« Mechanical Turk | Main | Role of a CTO »


Patrick Mueller

"I am not yet seeing an obvious killer app"

But there is no "killer app" for RDMS's.


Information organisation is the best promise of the freebase like model, where the data is structured almost automatically because it is pretty much self-identifying in a manner that is pretty close to how humans look at the real world. I've been looking to roll it out in content scenarios in media and have found it to be an exciting prospect, but the killer problem is legacy data. It works well on new data being added to a system, but existing data, depending on how well or badly it is structured, could create a whole lot of trouble for you, in the sense that it would need a fair degree of sanitzation/consistency checks.

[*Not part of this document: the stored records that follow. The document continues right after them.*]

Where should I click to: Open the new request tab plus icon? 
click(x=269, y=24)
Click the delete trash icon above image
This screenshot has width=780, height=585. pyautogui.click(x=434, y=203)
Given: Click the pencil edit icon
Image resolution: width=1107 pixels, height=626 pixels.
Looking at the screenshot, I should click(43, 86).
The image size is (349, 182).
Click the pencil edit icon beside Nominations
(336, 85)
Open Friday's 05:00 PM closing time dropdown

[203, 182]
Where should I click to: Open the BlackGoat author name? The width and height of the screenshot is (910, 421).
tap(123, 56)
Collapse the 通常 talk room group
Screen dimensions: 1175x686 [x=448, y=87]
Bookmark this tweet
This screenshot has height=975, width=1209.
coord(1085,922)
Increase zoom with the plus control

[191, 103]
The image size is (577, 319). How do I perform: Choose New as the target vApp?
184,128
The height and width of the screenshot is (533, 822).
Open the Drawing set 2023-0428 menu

Within IBM, I can imagine numerous possibilities, but the best idea would be to start with something that is a smaller in scale (not to be confused with incomplete) data set and make it consistent with the RDF model, generate multiple views, pass it on to something lovely like the Slor framework and get faceted results out of the box.

Business model, I am afraid is a bit of an issue right now. But the lovely thing about the freebase-like model is that the data quality improves and enriches itself over time. So, what is possible with it can only be found out for sure at that point in time.

Scaling would obviously involve some kind of middleware that will do pooling/caching etc. Left alone to themselves I don't think the app servers can handle all the attention.

disclaimer: I am an RDF infant and not even close to being a geek, so consume whatever I've written above at your own risk :-)


theres a free triplestore called Virtuoso that can handle 1gt no problem.. freebase only has 2.8m topics. so figure 10 triples each, is 0.028gt. nothing really. Garlik has 8gt or so of data and measures their query response in the low single ms. plus theres a few others, Allegro, and the like.

of course, in the semantic web, we might find that the most common predicates only number around 100 or so. so a 'sparse columns' approach like bigtable could easily work as well

in short, i dont see scalability as a major problem. the larger one is getting people to input semantic-annotated data as simply as they fill out a few form fields with plain text, so that theres actually interesting data to aggregate.

personally im fine with a FS-based triplestore that uses my own disk. no need for thinking about billions of records, since i'll never create that many, and no need for rewriting things in Erlang, for that matter..

Kavitha Srinivas

About the business model of Freebase, here are some inklings:

Freebase is just the first application to be built on the Metaweb infrastructure. Metaweb can hold data with any license, including copyrighted material. Companies that wish to use the Metaweb infrastructure to hold that data for their own purposes would pay a fee, particularly at higher volumes. Metaweb would act as a clearinghouse for licensable proprietary data in addition to the open data in Freebase. We also have in mind other services that can be offered to business users of the Metaweb infrastructure. (http://www.openbusiness.cc/2007/05/23/wikipedia-for-data-freebase/)

The comments to this entry are closed.